• **Langkah Pengerjaan**:
1. Jawablah pertanyaan berikut berdasarkan teks tentang hak menguasai negara.
(a) Menurut Hobbes, keadilan apa yang tidak lebih tinggi daripada hukum positif?
(b) Dari mana otoritas negara dalam penguasaan hak atas tanah bersumber?
(c) Apa yang harus dimiliki masyarakat, sementara negara atau pemerintah harus memiliki sense of public service?
2. Lanjutkan teks tentang hak menguasai negara, mulai sesudah kalimat terakhirnya.

═════ Kutipan Teks

Dari uraian diatas, maka kita mdapat
dengan mengetahui bahwa ada unsur keadilan dalam sudut pandang Hobbes dengan
adanya penguasaan oleh negara. Menurut beliau, tidak ada keadilan alamiah yang
lebih tinggi daripada hukum positive. Jika dikaitkan lebih jauh dengan teori
keadilannya Hobbes dengan Hak menguasai negara terhadap pertambangan yang tercantum
pada pasal 33 tersebut, maka akan semakin jelas titik tautnya pada suatu konsep
belaiu “ Untuk tercapainya perdamaian dan ketertiban dalam masyarakat,
orang-orang harus menyerahkan kebanyakan hak-hak alamiahnya kepada suatu
kekuatan yang berdaulat dalam negara”.2
B.
Implementasi
di masyarakat
Otoritas negara dalam penguasaan hak
atas tanah bersumber dari Undang-undang Dasar atau konstitusi Negara.
Pengertian yang secara normatif diakui dalam ilmu hukum adalah bahwa masyarakat
secara sukarela menyerahkan sebagian dari hak-hak kemerdekaannya untuk diatur
oleh Negara dan dikembalikan lagi kepada masyarakat untuk menjaga keteraturan,
perlindungan dan kemakmuran rakyat. Negara atau Pemerintah harus memiliki sense
of public service, sedangkan masyarakat harus memiliki the duty of public
obedience. Dalam keseimbangan yang demikian, maka tujuan penyerahan sebagian
hak-hak masyarakat kepada negara memperoleh legitimasi politik dan legitimasi
sosial.

══════════
═════ Butir Ditampilkan

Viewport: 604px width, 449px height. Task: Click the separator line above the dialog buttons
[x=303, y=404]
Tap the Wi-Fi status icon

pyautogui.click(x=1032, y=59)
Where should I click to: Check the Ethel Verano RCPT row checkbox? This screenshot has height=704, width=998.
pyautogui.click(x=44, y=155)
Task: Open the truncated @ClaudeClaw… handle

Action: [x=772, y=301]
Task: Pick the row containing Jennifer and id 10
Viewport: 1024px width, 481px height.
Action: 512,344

══════════
═════ Butir Ditampilkan

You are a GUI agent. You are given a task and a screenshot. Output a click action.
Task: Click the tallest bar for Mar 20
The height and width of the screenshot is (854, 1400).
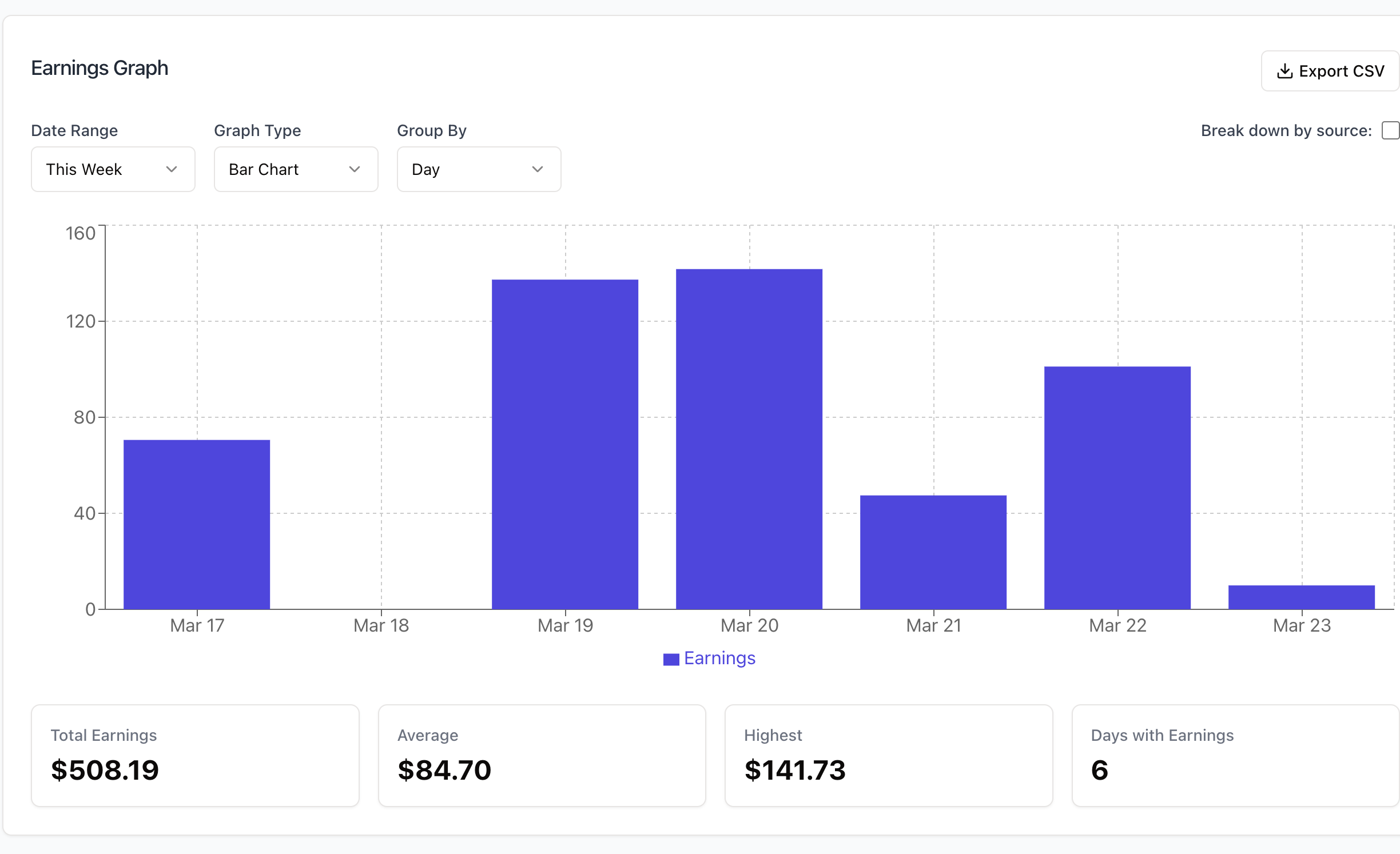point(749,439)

══════════
═════ Butir Ditampilkan

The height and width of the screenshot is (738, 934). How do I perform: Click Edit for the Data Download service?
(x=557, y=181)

══════════

• **Jawaban Tiap Tugas**:
1.
(a) Keadilan alamiah.
(b) Dari Undang-Undang Dasar atau konstitusi negara.
(c) The duty of public obedience.

2.
2 Humambalya. 2011. Hak Menguasai Negara (yang menggila).
Diakses dari http://humambalya
.wordpress.com/2011/02/12/hak-menguasai-negara-yang-menggila/
pada11 Oktober 2011
Otoritas Negara, dalam hal ini Negara
Republik Indonesia dalam penguasaan hak atas tanah bersumber dari konstitusi,
dimana dalam pembukaan atau mukadimah undang-undang dasar dinyatakan bahwa
salah satu tugas Negara yang membentuk Pemerintah Republik Indonesia adalah
untuk memajukan kesejahteraan umum dan melindungi segenap bangsa Indonesia.
Kemudian, dalam pasal 33 Undang-undang dasar 1945, ditegaskan dan
dideklarasikan bahwa bumi dan air dan kekayaan alam yang terkandung di dalamnya
adalah dikuasai oleh Negara. Pasal tersebut tidak mengikutkan wilayah angkasa,
namun berdasarkan konvensi dan hukum internasional wilayah angkasa sampai batas
ketinggian tertentu adalah juga termasuk dalam yurisdiksi batas kedaulatan
suatu negara.
Sebagai pemegang kekuasan, negara
berwenang memberikan kuasa baik kepada badan usaha maupun perorangan untuk
melakukan pengusahaan/pengelolaan atas bahan galian dalam wilayah hukum
pertambangan Indonesia. Misalnya dalam bentuk pembuatan kontrak karya
pertambangan yang memuat kedudukan seimbang antara negara selaku pemilik bahan
galian (prinsipal) dengan investor (kontraktor pertambangan). Oleh karena itu,
kewenangan pemerintah pusat, provinsi dan kota/kabupaten sebagai wakil negara
tidak sebatas dalam bentuk pemberian izin saja, melainkan juga turut serta
mengawasi semua bentuk pengusahaan pertambangan. Jika hal ini tidak dapat
berjalan dengan baik, pemerintah dapat diminta pertanggungjawabannya dan harus
bertanggung jawab.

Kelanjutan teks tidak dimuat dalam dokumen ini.